*RECORD SET*.
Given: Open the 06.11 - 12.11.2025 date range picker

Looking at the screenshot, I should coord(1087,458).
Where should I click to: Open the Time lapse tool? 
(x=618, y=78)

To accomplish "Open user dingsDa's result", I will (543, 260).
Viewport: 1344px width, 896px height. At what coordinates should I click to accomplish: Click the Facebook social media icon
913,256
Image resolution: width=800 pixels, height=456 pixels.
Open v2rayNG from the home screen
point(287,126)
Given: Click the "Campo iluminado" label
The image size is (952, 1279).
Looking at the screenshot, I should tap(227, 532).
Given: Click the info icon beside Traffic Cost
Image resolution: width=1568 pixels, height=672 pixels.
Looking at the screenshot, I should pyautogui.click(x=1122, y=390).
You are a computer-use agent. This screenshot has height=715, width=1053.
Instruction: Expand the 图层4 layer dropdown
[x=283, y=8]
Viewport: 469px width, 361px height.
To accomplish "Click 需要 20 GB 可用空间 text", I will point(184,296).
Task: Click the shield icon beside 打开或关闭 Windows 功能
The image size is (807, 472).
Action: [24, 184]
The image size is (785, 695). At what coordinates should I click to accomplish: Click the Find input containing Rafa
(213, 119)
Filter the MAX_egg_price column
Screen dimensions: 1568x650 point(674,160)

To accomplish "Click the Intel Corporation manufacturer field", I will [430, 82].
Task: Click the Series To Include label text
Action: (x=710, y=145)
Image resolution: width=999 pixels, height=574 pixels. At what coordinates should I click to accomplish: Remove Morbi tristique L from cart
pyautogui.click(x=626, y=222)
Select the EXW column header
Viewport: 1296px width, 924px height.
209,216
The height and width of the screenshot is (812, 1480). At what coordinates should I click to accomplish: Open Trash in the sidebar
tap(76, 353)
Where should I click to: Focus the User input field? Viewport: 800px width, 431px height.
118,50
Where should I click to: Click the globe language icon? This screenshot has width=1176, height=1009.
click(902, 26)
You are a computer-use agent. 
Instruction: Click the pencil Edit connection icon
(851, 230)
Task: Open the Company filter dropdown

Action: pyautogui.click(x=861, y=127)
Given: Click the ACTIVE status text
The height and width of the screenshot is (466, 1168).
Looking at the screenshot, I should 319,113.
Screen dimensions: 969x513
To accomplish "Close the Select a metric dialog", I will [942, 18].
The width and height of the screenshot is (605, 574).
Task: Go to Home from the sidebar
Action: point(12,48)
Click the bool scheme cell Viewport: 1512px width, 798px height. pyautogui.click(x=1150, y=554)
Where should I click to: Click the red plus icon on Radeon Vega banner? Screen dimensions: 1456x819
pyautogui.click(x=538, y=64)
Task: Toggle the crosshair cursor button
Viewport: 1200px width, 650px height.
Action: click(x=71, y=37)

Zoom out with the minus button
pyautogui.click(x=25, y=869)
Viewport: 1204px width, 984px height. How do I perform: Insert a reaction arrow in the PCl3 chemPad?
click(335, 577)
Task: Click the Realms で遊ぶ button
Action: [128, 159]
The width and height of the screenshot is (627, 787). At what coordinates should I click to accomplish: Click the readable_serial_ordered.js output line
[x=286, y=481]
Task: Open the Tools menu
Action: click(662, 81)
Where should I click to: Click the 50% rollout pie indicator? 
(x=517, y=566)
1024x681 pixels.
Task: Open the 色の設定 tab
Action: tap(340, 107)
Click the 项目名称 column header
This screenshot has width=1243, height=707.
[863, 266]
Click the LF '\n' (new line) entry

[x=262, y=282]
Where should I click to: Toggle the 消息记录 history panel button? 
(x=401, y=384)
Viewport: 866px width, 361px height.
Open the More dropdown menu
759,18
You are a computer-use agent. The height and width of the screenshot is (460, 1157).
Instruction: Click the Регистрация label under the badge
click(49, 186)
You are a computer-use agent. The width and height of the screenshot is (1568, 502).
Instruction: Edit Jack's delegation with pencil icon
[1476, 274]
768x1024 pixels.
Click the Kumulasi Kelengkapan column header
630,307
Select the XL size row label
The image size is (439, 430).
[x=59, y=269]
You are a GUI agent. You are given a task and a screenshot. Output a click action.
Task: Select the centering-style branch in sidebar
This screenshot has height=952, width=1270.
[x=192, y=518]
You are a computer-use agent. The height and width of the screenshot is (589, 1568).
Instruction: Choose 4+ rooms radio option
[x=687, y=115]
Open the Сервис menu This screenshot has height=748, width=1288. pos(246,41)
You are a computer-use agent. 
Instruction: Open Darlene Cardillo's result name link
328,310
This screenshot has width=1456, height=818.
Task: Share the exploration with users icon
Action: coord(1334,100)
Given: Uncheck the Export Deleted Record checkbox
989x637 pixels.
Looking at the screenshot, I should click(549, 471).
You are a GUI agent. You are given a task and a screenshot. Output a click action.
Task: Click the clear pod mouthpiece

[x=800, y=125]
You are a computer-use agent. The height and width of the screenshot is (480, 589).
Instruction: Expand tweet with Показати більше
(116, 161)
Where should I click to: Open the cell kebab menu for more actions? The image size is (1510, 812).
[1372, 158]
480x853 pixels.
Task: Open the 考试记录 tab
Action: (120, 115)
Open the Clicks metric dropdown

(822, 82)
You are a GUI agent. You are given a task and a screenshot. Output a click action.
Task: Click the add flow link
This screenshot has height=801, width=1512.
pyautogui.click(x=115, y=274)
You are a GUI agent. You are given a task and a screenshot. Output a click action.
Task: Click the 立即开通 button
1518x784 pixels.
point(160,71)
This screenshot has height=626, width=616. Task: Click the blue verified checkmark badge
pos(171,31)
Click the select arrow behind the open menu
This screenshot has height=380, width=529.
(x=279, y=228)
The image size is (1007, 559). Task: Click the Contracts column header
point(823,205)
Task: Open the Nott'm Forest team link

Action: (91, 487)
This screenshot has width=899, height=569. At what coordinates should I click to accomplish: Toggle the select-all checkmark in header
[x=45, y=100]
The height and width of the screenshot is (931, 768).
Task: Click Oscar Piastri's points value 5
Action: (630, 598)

*WRITTEN REQUEST*.
Reproduce the material word for word, from its first line through the line that contains "should pyautogui.click(x=1122, y=390).", with both of those lines included.

*CORRECT RESPONSE*.
Given: Open the 06.11 - 12.11.2025 date range picker

Looking at the screenshot, I should coord(1087,458).
Where should I click to: Open the Time lapse tool? 
(x=618, y=78)

To accomplish "Open user dingsDa's result", I will (543, 260).
Viewport: 1344px width, 896px height. At what coordinates should I click to accomplish: Click the Facebook social media icon
913,256
Image resolution: width=800 pixels, height=456 pixels.
Open v2rayNG from the home screen
point(287,126)
Given: Click the "Campo iluminado" label
The image size is (952, 1279).
Looking at the screenshot, I should tap(227, 532).
Given: Click the info icon beside Traffic Cost
Image resolution: width=1568 pixels, height=672 pixels.
Looking at the screenshot, I should pyautogui.click(x=1122, y=390).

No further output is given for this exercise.